The lack of information on either operation shifts the focus to December 7, when Oswald Grübel, chief executive, is expected to shed light on future strategy at a special event for investors.

Mr Grübel is expected to announce significant shifts at CSFB, with a concentration of resources on a narrow field of activities, along with closer integration between investment banking and other parts of Switzerland's second-biggest banking group.

Plans for Winterthur also remain uncertain. Renato Fassbind, chief financial officer, declined to comment on persistent rumours of sale discussions with leading European insurance groups. "We are really exploring all options," he said.

Credit Suisse was surprisingly downbeat about prospects for the financial services sector in the coming months, and hinted that any improvements in profitability would have to be generated internally.

"The group does not anticipate that the overall market for financial services will grow significantly over the next few quarters. Consequently, it expects that earnings growth can be achieved primarily through tight cost management and increased market share."

The group surprised investors with better-than-expected results for the third quarter, although earnings at a number of operations were complicated by one-off tax and operational factors.

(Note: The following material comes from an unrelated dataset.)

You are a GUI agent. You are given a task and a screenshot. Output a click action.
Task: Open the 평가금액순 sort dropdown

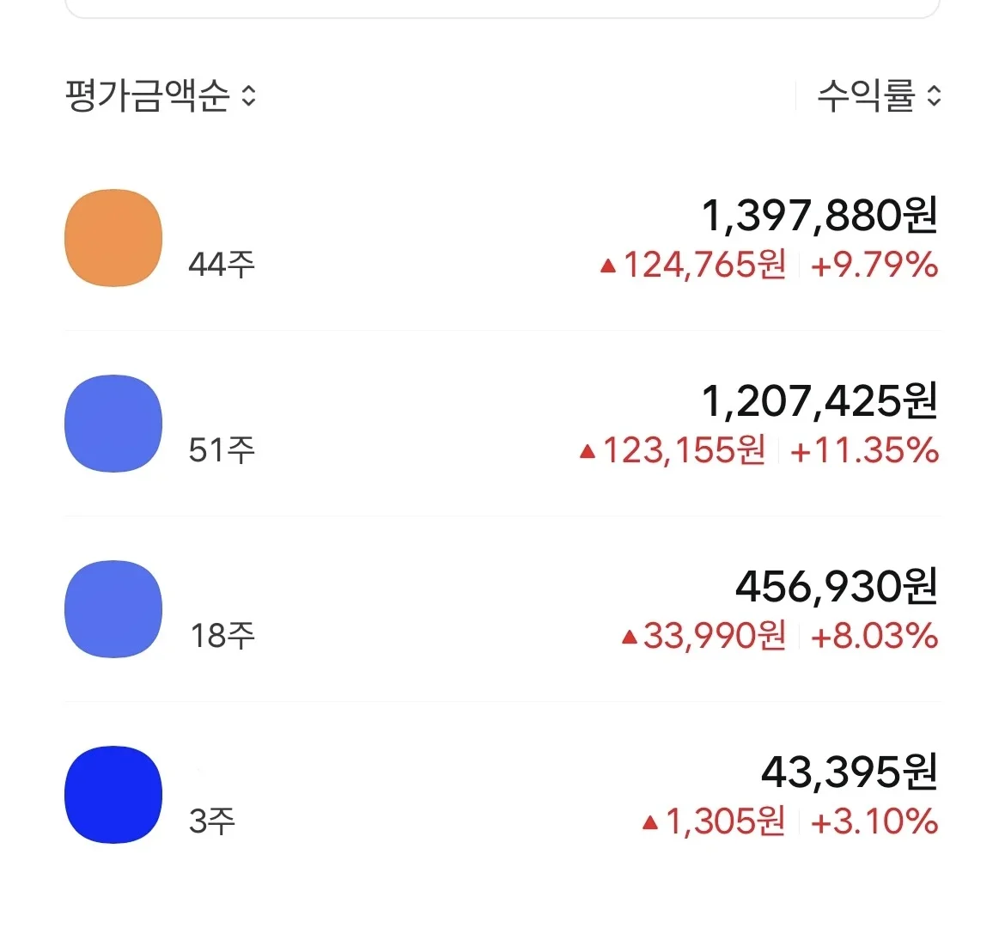148,95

Group net profits fell 7 per cent to SFr1.35bn ($1.14bn) quarter on quarter, taking nine-month net earnings to SFr4.67bn. Quarterly revenues fell 18 per cent to SFr11.75bn compared with the second quarter.

Institutional securities trading was the biggest surprise thanks to buoyant fixed-income trading. CSFB reported a 126 per cent increase in net income to SFr292m compared with the second quarter.

Even adjusted for one-off tax factors in the two periods, the increase still amounted to 63 per cent quarter on quarter.

However, CSFB's fixed-income trading had performed poorly in the second quarter.

Earnings at Winterthur improved strongly, with net income of SFr362m in the third quarter thanks to a better non-life performance, higher investment income and lower expenses.

Private banking, the group's main money spinner, was below expectations, with a marked fall in net new money. Net income in private banking fell 23 per cent quarter on quarter to SFr511m, also affected by seasonal factors.